Monitoring is critical for large infrastructure deployments where you have Streaming Replication for:

1. Disaster recovery

2. Streaming Replication is for High Availability

3. Load balancing, when using Streaming Replication with Hot Standby

PostgreSQL has some building blocks for replication monitoring, and the following are some important functions and views which can be use for monitoring the replication:

1. pg_stat_replication view on master/primary server.
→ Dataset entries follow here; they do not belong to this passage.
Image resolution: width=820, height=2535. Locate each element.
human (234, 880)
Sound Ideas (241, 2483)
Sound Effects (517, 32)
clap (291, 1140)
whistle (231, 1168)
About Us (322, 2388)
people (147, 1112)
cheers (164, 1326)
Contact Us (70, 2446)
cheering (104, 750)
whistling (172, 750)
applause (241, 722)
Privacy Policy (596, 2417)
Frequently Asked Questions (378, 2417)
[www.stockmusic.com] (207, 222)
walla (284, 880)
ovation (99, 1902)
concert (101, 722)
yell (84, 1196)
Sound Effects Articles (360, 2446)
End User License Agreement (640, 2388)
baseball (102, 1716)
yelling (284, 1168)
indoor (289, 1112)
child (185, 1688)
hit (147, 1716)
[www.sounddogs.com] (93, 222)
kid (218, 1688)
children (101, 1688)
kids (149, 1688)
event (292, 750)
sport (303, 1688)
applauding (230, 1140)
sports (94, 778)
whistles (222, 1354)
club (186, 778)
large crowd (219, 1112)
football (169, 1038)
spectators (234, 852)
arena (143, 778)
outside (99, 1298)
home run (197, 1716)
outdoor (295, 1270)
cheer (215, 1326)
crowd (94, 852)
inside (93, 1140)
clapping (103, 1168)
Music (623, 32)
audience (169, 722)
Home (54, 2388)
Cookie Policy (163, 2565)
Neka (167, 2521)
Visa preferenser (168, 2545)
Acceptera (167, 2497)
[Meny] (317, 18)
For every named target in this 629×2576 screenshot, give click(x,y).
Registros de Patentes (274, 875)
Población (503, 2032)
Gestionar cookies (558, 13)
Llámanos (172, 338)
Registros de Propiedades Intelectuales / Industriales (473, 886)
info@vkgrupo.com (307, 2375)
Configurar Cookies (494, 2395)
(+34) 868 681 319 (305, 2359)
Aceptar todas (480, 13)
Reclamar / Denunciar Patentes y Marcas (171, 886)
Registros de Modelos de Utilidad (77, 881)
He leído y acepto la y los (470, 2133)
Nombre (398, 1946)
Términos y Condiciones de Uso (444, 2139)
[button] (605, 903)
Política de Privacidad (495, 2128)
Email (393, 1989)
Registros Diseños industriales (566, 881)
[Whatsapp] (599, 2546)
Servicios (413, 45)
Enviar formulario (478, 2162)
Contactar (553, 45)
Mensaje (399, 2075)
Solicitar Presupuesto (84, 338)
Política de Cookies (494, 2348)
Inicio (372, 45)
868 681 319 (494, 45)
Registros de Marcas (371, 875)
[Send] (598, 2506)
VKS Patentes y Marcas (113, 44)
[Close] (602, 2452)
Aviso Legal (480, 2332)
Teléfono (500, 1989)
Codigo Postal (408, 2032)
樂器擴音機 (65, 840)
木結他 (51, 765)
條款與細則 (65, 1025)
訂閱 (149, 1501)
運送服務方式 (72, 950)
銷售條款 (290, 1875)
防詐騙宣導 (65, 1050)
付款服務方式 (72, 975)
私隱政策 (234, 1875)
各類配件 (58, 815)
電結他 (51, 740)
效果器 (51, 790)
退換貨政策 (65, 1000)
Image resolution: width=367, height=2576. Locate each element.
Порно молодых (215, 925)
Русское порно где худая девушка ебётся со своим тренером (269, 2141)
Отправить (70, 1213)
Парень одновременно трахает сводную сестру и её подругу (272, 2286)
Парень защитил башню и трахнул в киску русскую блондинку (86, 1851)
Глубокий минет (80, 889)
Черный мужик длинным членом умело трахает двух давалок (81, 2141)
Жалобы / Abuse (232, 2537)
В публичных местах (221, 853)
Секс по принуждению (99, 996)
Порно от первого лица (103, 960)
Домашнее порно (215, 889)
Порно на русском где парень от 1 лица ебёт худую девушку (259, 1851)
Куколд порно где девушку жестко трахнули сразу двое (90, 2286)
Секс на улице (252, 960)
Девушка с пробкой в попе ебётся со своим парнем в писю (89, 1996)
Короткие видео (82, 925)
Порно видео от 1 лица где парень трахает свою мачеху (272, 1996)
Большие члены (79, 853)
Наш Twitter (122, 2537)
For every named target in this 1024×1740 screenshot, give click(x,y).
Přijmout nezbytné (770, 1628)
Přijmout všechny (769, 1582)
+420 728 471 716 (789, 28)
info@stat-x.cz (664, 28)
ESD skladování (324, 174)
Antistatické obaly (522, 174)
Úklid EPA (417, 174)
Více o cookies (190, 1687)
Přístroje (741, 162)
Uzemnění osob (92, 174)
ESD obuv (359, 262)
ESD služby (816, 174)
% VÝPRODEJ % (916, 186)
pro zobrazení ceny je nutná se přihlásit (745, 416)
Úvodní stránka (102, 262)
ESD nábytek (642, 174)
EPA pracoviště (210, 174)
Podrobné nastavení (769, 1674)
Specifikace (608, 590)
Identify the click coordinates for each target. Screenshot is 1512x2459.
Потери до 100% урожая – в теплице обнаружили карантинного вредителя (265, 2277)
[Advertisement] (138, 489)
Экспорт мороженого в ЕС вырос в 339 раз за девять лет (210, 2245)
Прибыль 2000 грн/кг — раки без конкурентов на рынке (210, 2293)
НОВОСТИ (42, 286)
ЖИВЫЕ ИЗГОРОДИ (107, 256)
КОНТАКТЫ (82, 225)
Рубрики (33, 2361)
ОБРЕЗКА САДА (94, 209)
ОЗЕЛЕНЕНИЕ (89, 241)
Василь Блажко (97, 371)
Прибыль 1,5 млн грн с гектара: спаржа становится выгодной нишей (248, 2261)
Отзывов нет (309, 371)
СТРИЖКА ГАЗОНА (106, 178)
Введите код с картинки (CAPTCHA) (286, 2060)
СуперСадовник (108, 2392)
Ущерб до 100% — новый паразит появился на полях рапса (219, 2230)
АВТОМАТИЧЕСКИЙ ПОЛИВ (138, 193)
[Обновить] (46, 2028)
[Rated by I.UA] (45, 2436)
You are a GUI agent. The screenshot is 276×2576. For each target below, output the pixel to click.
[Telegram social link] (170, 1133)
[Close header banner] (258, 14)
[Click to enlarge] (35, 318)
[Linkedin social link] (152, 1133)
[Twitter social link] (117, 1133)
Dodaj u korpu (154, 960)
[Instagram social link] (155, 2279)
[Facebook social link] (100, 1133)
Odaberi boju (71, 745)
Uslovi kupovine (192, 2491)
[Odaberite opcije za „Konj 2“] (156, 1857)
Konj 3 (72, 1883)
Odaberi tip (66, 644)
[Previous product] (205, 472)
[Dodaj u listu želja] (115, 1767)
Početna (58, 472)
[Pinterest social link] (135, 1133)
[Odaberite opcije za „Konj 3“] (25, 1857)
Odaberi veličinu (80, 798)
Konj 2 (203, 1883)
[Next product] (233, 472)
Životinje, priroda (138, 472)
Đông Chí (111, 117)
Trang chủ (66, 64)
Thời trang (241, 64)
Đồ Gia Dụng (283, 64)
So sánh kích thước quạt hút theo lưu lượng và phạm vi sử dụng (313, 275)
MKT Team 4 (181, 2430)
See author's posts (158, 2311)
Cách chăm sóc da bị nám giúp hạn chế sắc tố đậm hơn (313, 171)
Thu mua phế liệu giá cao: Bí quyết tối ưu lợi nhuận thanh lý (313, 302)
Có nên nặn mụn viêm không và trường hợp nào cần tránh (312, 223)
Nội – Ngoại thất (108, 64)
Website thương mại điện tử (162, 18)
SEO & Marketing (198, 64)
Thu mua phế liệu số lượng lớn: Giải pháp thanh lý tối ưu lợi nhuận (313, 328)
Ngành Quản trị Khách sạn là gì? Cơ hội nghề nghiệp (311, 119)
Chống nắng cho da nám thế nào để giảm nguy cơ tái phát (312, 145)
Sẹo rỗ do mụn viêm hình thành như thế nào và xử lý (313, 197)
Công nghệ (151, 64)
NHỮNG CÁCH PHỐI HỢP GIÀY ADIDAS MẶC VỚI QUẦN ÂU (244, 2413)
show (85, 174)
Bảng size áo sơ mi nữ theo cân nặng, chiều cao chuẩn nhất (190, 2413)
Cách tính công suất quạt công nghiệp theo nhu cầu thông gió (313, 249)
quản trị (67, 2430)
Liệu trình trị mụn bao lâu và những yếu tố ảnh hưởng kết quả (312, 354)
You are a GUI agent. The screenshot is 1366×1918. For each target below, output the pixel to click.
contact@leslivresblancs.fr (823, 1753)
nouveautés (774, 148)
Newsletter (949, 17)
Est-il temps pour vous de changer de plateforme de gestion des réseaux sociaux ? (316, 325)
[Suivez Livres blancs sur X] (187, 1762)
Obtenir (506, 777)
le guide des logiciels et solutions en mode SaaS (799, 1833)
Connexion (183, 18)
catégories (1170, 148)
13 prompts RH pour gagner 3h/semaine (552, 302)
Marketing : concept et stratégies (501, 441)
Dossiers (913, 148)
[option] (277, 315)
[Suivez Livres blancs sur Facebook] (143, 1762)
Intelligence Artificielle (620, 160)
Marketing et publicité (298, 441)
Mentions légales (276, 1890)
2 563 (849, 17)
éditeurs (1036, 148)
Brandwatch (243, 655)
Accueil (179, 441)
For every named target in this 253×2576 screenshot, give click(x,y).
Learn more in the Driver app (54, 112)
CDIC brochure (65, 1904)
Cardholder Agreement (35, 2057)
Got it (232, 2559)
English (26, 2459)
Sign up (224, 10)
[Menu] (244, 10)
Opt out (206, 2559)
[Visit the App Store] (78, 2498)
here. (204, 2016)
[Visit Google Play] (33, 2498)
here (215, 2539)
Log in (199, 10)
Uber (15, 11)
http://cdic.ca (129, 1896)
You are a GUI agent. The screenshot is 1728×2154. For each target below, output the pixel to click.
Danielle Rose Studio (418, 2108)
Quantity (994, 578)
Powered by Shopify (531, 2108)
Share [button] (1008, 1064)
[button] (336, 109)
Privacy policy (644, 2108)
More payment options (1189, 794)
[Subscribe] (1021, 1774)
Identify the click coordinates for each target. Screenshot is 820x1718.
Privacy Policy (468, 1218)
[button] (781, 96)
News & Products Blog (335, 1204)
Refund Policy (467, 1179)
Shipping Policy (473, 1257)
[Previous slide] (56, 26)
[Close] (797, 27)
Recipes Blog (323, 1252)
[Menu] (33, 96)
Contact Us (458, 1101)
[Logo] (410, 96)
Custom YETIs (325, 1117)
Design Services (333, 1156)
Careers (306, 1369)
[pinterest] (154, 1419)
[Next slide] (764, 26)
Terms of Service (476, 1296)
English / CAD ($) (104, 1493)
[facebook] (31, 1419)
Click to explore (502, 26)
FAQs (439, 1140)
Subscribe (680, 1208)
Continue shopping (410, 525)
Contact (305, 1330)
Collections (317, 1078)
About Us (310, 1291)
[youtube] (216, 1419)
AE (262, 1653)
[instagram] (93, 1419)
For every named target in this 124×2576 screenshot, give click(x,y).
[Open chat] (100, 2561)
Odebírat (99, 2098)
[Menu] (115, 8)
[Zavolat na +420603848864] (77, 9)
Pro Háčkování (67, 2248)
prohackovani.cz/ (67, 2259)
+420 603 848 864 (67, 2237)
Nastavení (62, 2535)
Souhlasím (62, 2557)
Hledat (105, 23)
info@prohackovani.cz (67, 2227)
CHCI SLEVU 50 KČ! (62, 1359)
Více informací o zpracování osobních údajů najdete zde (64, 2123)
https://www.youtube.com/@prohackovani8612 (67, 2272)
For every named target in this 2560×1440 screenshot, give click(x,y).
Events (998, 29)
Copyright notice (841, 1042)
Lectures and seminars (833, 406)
This view helps in monitoring the standby on Master. It gives you the following details:

1
2
3
4
5
6
7
8
9
10
11
12
13
14
15
pid:              Process id of walsender process
usesysid:         OID of user which is used for Streaming replication.
usename:          Name of user which is used for Streaming replication
application_name: Application name connected to master
client_addr:      Address of standby/streaming replication
client_hostname:  Hostname of standby.
client_port:      TCP port number on which standby communicating with WAL sender
backend_start:    Start time when SR connected to Master.
state:            Current WAL sender state i.e streaming
sent_location:    Last transaction location sent to standby.
write_location:   Last transaction written on disk at standby
flush_location:   Last transaction flush on disk at standby.
replay_location:  Last transaction flush on disk at standby.
sync_priority:    Priority of standby server being chosen as synchronous standby
sync_state:       Sync State of standby (is it async or synchronous).

e.g.:

1
2
3
4
5
6
7
8
9
10
11
12
13
14
15
16
17
postgres=# select * from pg_stat_replication ;
-[ RECORD 1 ]----+---------------------------------
pid              | 1114
usesysid         | 16384
usename          | repuser
application_name | walreceiver
client_addr      | 172.17.0.3
client_hostname  |
client_port      | 52444
backend_start    | 15-MAY-14 19:54:05.535695 -04:00
state            | streaming
sent_location    | 0/290044C0
write_location   | 0/290044C0
flush_location   | 0/290044C0
replay_location  | 0/290044C0
sync_priority    | 0
sync_state       | async

2. pg_is_in_recovery() : Function which tells whether standby is still in recovery mode or not.

e.g.

1
2
3
4
5
postgres=# select pg_is_in_recovery();
 pg_is_in_recovery
-------------------
 t
(1 row)

3. pg_last_xlog_receive_location: Function which tells location of last transaction log which was streamed by Standby and also written on standby disk.

e.g.

1
2
3
4
5
postgres=# select pg_last_xlog_receive_location();
 pg_last_xlog_receive_location
-------------------------------
 0/29004560
(1 row)

4. pg_last_xlog_replay_location: Function which tells last transaction replayed during recovery process. e.g is given below:

1
2
3
4
5
postgres=# select pg_last_xlog_replay_location();
 pg_last_xlog_replay_location
------------------------------
 0/29004560
(1 row)

5. pg_last_xact_replay_timestamp: This function tells about the time stamp of last transaction which was replayed during recovery. Below is an example:

1
2
3
4
5
postgres=# select pg_last_xact_replay_timestamp();
  pg_last_xact_replay_timestamp
----------------------------------
 15-MAY-14 20:54:27.635591 -04:00
(1 row)

Above are some important functions/views, which are already available in PostgreSQL for monitoring the streaming replication.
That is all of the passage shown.